The study had some limitations. 1) It was an uncontrolled observational study with the incidence of appropriate ICD interventions for VT or VF and ICD interventions for rapid VT or VF with rates ≥240 beats/min as surrogate endpoints for a potential benefit from defibrillator therapy, as previously suggested by Böcker et al. (19,20). This study does not have the same value or power as a properly designed, randomized, multicenter study with total mortality as primary end point in order to prove that prophylactic ICD implantation is warranted in patients with IDC and nonsustained VT in the presence of a low LV ejection fraction. 2) Quality of life issues and cost-effectiveness analyses have not been performed in this study. 3) Because this study started in January 1993, the use of beta-blockers was not included as standard heart failure therapy in the majority of patients at study entry. In addition, beta-blocker dosing was not standardized in the majority of patients but varied considerably between patients according to the attending physician’s preference. Therefore, we cannot make any valid conclusions with regard to the value of beta-blocker therapy for arrhythmia risk reduction in this patient population with IDC.

Clinical implications

The present study showed that a substantial number of patients with IDC in whom prophylactic ICDs were implanted for asymptomatic or only mildly symptomatic nonsustained VT in the presence of an ejection fraction ≤30% had appropriate discharges during 36 months mean follow-up.
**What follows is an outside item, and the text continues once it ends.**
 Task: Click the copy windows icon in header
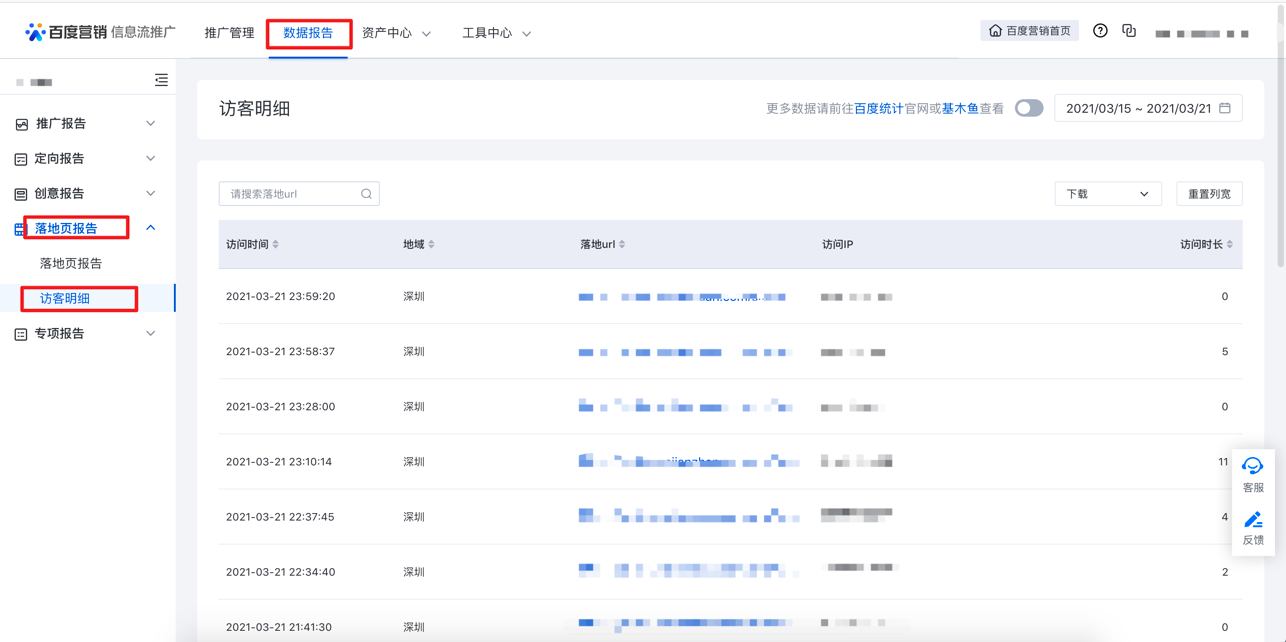tap(1129, 31)
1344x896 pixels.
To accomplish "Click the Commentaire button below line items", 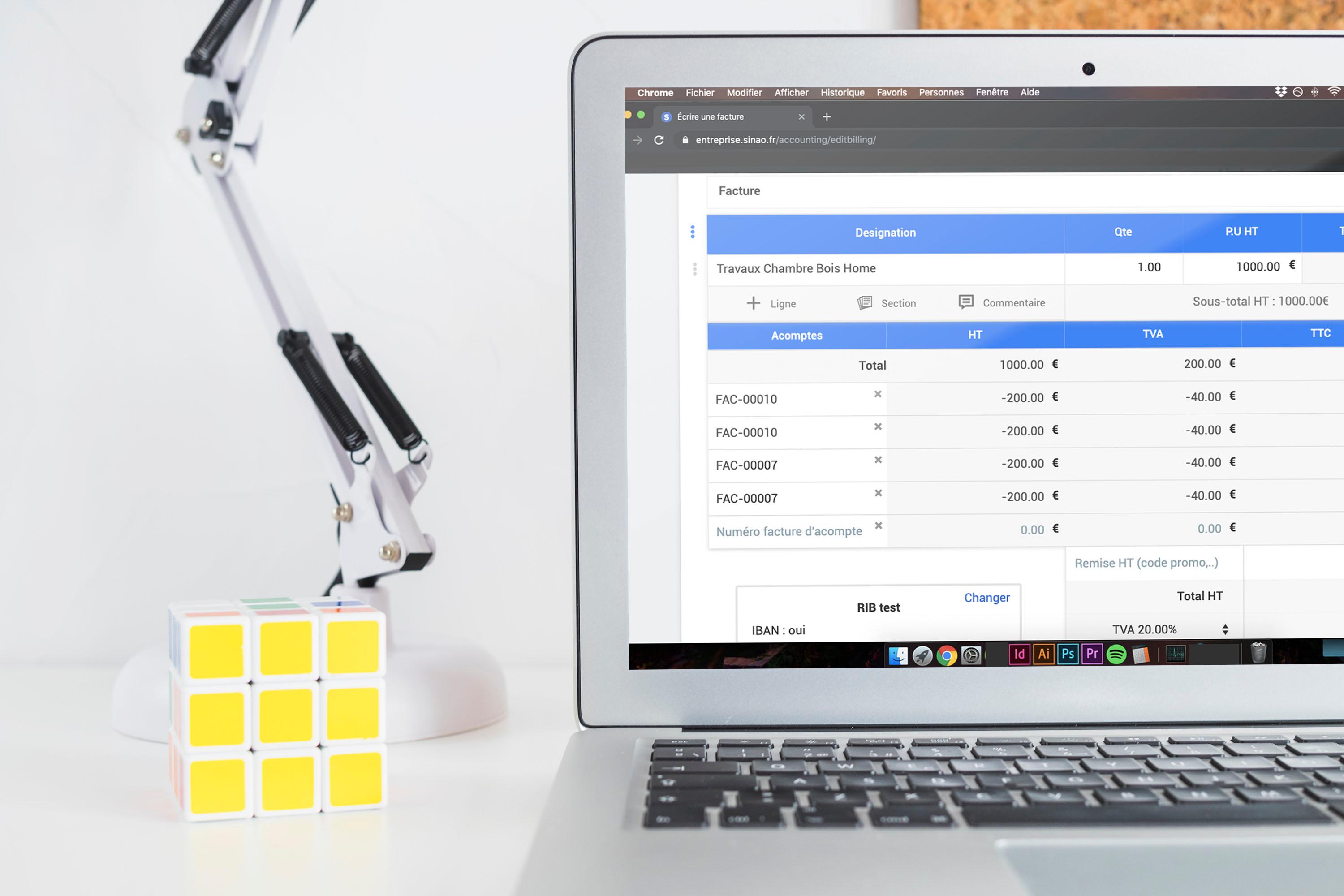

In addition, multivariate analysis of baseline clinical variables suggests that the comparable incidence of appropriate ICD interventions in the prophylactic group and the VT/VF group is due to the significantly lower LV ejection fraction in the prophylactic group compared to the VT/VF group, which appears to have outweighed the history of sustained VT or VF as a risk factor for subsequent adequate ICD interventions. Thus, our data support the view that ICD implantation may be a valuable tool for both secondary and primary prevention of sudden death in IDC. It is also important, however, to recognize that ICD therapy is expensive and not free of complications (24). Therefore, the results of properly designed, randomized, multicenter studies (13,25,26)are needed before any valid recommendations with regard to prophylactic ICD implantation in IDC can be made. In addition, several noninvasive strategies for arrhythmia risk stratification have recently been introduced, which may allow for a more precise selection of patients who may benefit most from prophylactic ICD implantation (27).